§ **Podany fragment**:
Nic nie wiecie. Nic. To, co najważniejsze i najbardziej obciążające dla "bandy czworga" zostało wykazane za zamkniętymi drzwiami. Głowy by wam posiwiały, gdybyście posłuchali kto i na jakich przesłankach decydował czy będziecie rozpracowywani operacyjnie. Grupa ludzi z Centralnego Biura Antykorupcyjnego przeniosła Orwellowski "Rok 1984" do Polski roku 2007. Byliśmy Oceanią, a decydenci z wierchuszki CBA wprowadzali właśnie zasady "myślozbrodni" i oznaczali przestępców takich jak wy!

Niech Kamiński i Wąsik dziękują Bogu, że te materiały są tajne i za ich upublicznienie grozi kara więzienia. Bo dzisiaj zamiast wieców wsparcia pod więzieniami, płonęłyby kukły osadzonych ministrów.

Złamię teraz prawo, ale zdradzę, jak nastąpiło zakwalifikowanie Andrzeja Leppera do grupy przestępczej i objęcie go śledztwem i kontrolą operacyjną.

§ **Dane źródłowe**:
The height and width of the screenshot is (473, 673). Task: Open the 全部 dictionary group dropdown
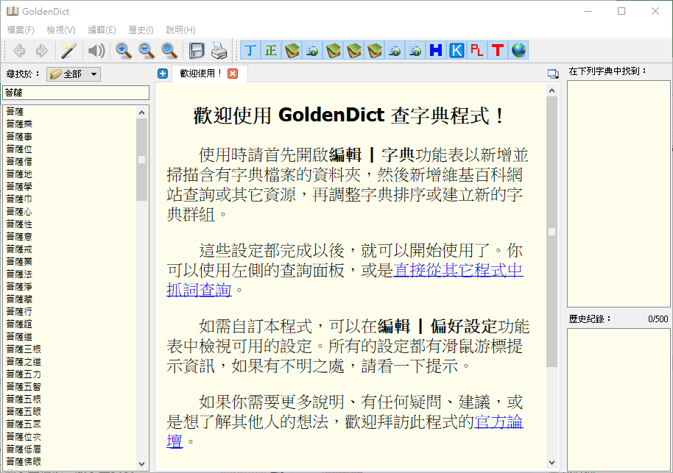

§ **Zadania i ćwiczenia**:
[1] Oceń, czy poniższe zdania zgadzają się z fragmentem o CBA, i przy każdym odpowiedz tak lub nie, przytaczając rozstrzygające słowa tekstu dosłownie.
(a) Najbardziej obciążające dowody przeciw "bandzie czworga" przedstawiono za zamkniętymi drzwiami.
(b) Materiały, o których mowa, są jawne i każdy może je opublikować.
(c) Autor zapowiada, że ujawni, jak Andrzej Lepper trafił do grupy przestępczej.
[2] Streść w punktach akapit fragmentu o CBA zaczynający się od słów „Nic nie wiecie”, zachowując najważniejsze informacje.
[3] Przepisz bez zmian tę część fragmentu o CBA, która leży między słowami „Niech Kamiński i” a „kukły osadzonych ministrów.”, łącznie z nimi.

§ **Odpowiedzi poniżej**:
[1]
(a) Tak: „To, co najważniejsze i najbardziej obciążające dla "bandy czworga" zostało wykazane za zamkniętymi drzwiami.”
(b) Nie: „te materiały są tajne i za ich upublicznienie grozi kara więzienia”
(c) Tak: „zdradzę, jak nastąpiło zakwalifikowanie Andrzeja Leppera do grupy przestępczej”

[2]
- Najważniejsze i najbardziej obciążające dowody wobec "bandy czworga" pokazano za zamkniętymi drzwiami.
- Czytelnicy byliby wstrząśnięci, gdyby usłyszeli, kto i na jakiej podstawie decydował o ich rozpracowaniu operacyjnym.
- Grupa ludzi z CBA przeniosła Orwellowski "Rok 1984" do Polski roku 2007.
- Polska była jak Oceania, a szefowie CBA wprowadzali zasady "myślozbrodni" i oznaczali przestępców.

[3]
Niech Kamiński i Wąsik dziękują Bogu, że te materiały są tajne i za ich upublicznienie grozi kara więzienia. Bo dzisiaj zamiast wieców wsparcia pod więzieniami, płonęłyby kukły osadzonych ministrów.